RECORDS FOR PROCESSING: Begin

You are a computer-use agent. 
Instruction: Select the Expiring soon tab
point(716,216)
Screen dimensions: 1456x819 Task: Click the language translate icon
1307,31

RECORDS FOR PROCESSING: End

» **EXERCISE**
Word for word, restate the line that contains "Instruction: Select the Expiring soon tab" and each line after it, up to and including the last line of the listing; include nothing else.

» **RESULT FOR THIS EXERCISE**
Instruction: Select the Expiring soon tab
point(716,216)
Screen dimensions: 1456x819 Task: Click the language translate icon
1307,31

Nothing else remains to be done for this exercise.